Storage and Retrieval of Highly Repetitive Sequence Collections
Veli Mäkinen, Gonzalo Navarro, Jouni Sirén, and Niko
Välimäki
A repetitive sequence collection is a set of sequences which are small
variations of each other.
A prominent example are genome sequences of individuals of
the same or close species, where
the differences can be expressed by short lists of basic edit operations.
Flexible and efficient data analysis on such a typically huge collection is
plausible using
suffix trees. However, the suffix tree occupies much space,
which very soon inhibits
in-memory analyses. Recent advances in full-text indexing reduce the space of
the suffix tree to, essentially, that of the compressed sequences, while retaining its
functionality with only a polylogarithmic slowdown.
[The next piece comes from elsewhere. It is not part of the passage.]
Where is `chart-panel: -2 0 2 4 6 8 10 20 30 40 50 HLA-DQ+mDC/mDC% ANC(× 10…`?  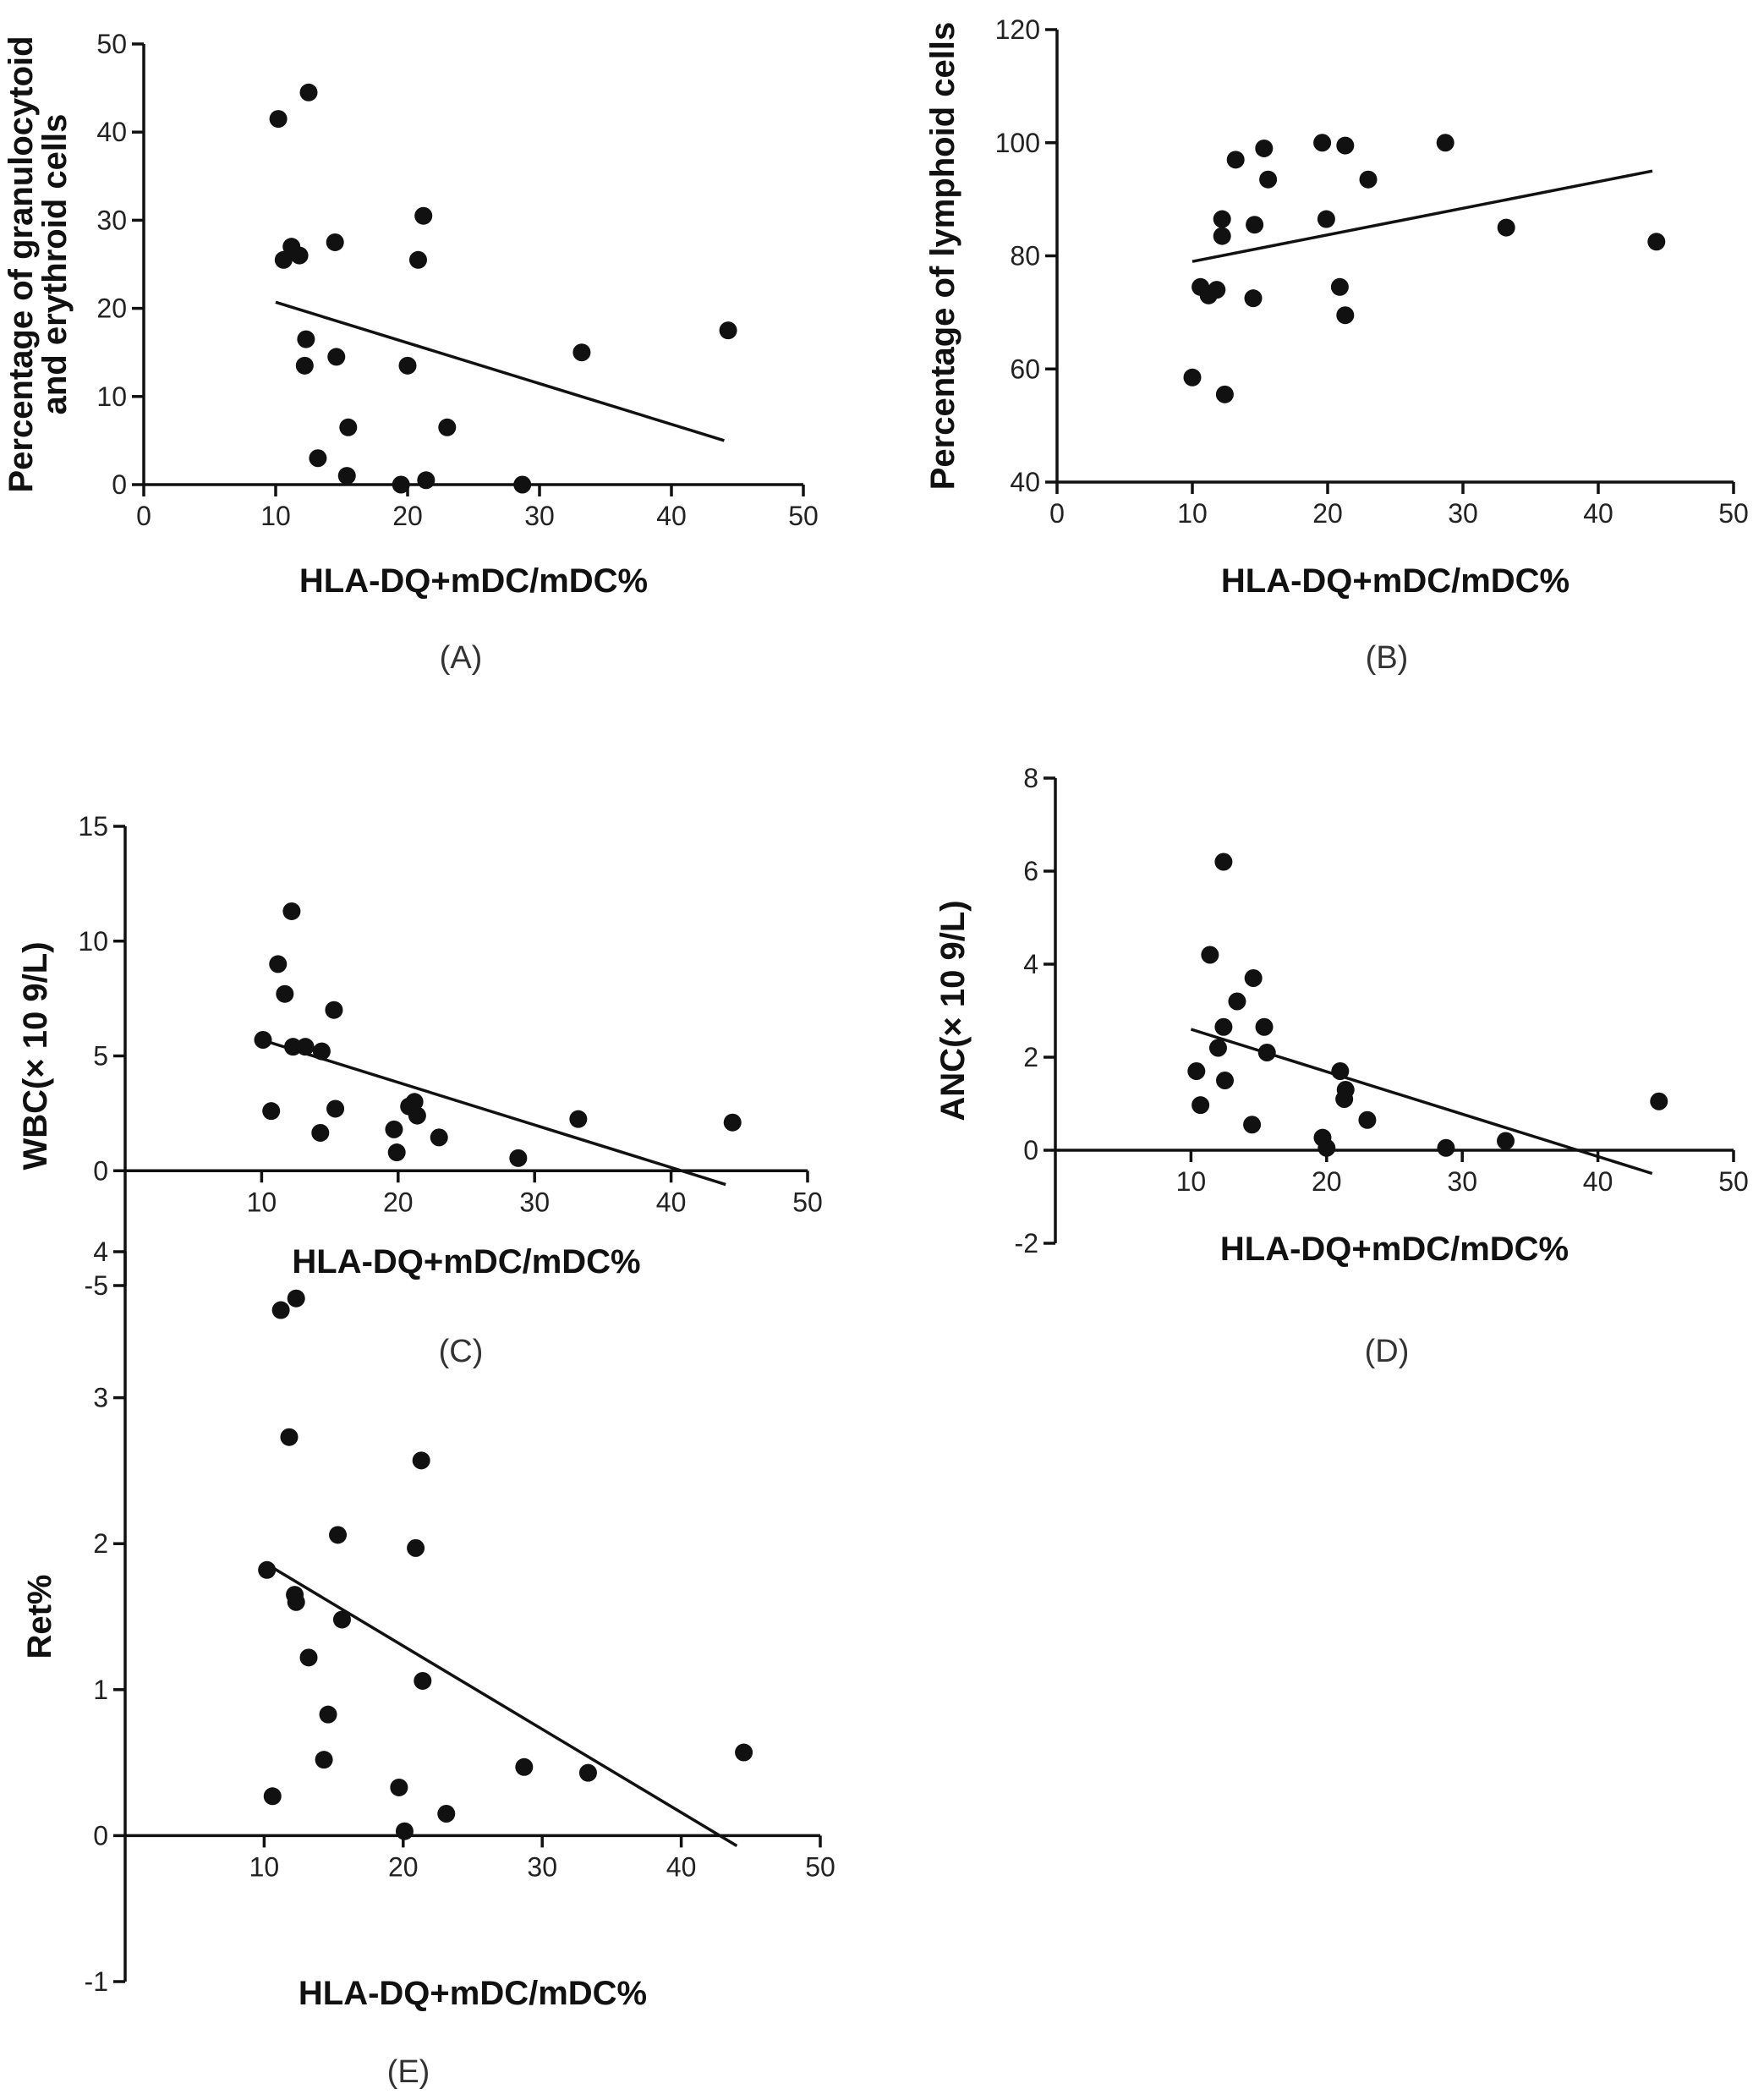 chart-panel: -2 0 2 4 6 8 10 20 30 40 50 HLA-DQ+mDC/mDC% ANC(× 10… is located at coordinates (1342, 1066).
However, the underlying compression model considers only the predictability of
the next sequence symbol given the k previous ones, where k is a small
integer. This is unable to capture longer-term repetitiveness.
For example, r identical copies of an incompressible sequence will be
incompressible under this model.
We develop new static and dynamic full-text indexes
that are able of capturing the fact that a collection is highly repetitive,
and require space basically proportional to the
length of one typical sequence plus the total number of edit operations.
The new indexes can be plugged into a recent
dynamic fully-compressed suffix tree,
achieving full functionality for sequence analysis, while retaining the
reduced space and the polylogarithmic slowdown.
Our experimental results confirm the practicality of our proposal.